A Motivational Example
John built a travel-planning AI agent that worked flawlessly during development.
Three weeks after release, users suddenly reported:
- repeated itinerary steps
- broken tool calls
- incorrect weather reasoning
- the agent getting stuck in loops
John’s code hadn’t changed.
The foundation model had — and because his tests only checked exact outputs, nothing caught the regression.
This is the modern testing problem:
You’re not just testing code anymore.
You’re testing behavior.
Why Agent Testing Is Different
Agents introduce variability everywhere:
- prompts
- FM reasoning
- tool usage
- branching workflows
- external context
- FM updates
Traditional:
assertEqual(actual, expected)
Agent reality:
assert "intent" in output.lower()
You shift from exact outputs → signals of correct behavior.
Where Edge Cases Come From (4 Sources)
- Prompt brittleness
- Tool invocation failures
- Workflow loops
- FM non-determinism
These are the real failure modes of agent systems.
How to Unit Test Agent Behavior (Compact Guide)
1. Freeze randomness (deterministic mode)
agent = Agent(..., temperature=0)
This makes tests reproducible.
2. Test signals, not sentences
response = agent.run("Find flights to LAX")
assert "flight" in response.lower()
assert "lax" in response.lower()
3. Parameterize inputs
@pytest.mark.parametrize("query", [
"find flights",
"get flights",
"need flights",
])
def test_flight_query(agent, query):
assert "flight" in agent.run(query).lower()
4. Mock tools, not the FM
mock_price_api.return_value = {"total": 199}
response = agent.run("book a flight")
assert "199" in response
5. Include negative tests
with pytest.raises(ToolResponseError):
agent.run("query with invalid schema")
The Blind Spot: Prompt Testing
A recent study found:
Only ~1% of tests examine prompt behavior.

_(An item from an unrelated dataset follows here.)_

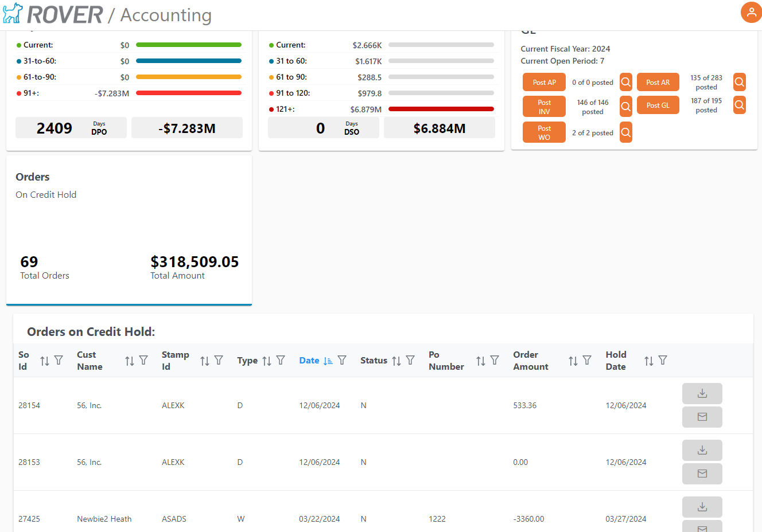The image size is (762, 532).
Task: Email order 28154 using the envelope icon
Action: pyautogui.click(x=702, y=417)
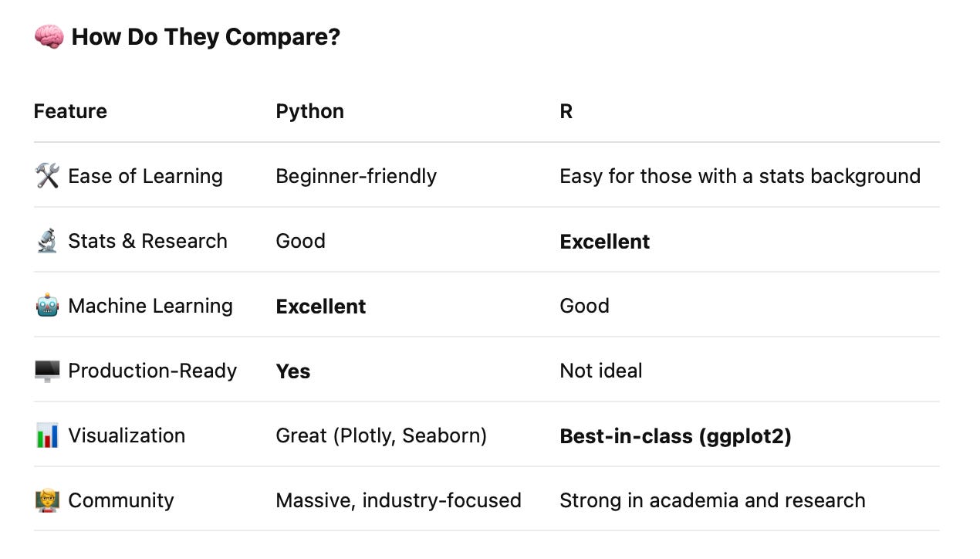
Task: Select the Python column header
Action: tap(309, 111)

But prompts break silently when:
- the FM updates
- tools change
- workflows shift
A simple prompt regression test:
response = agent.run("summarize: apple")
assert "fruit" in response.lower()
The Mindset Shift
Assertions validate outputs.
Signals validate behavior.
Unit testing agents is about defining what “good reasoning” looks like — and checking for it.
Credit
This post is inspired by the paper “An Empirical Study of Testing Practices in Open Source AI Agent Frameworks and Agentic Applications” by Hasan et al., which analyzed 15,964 tests across real agent projects.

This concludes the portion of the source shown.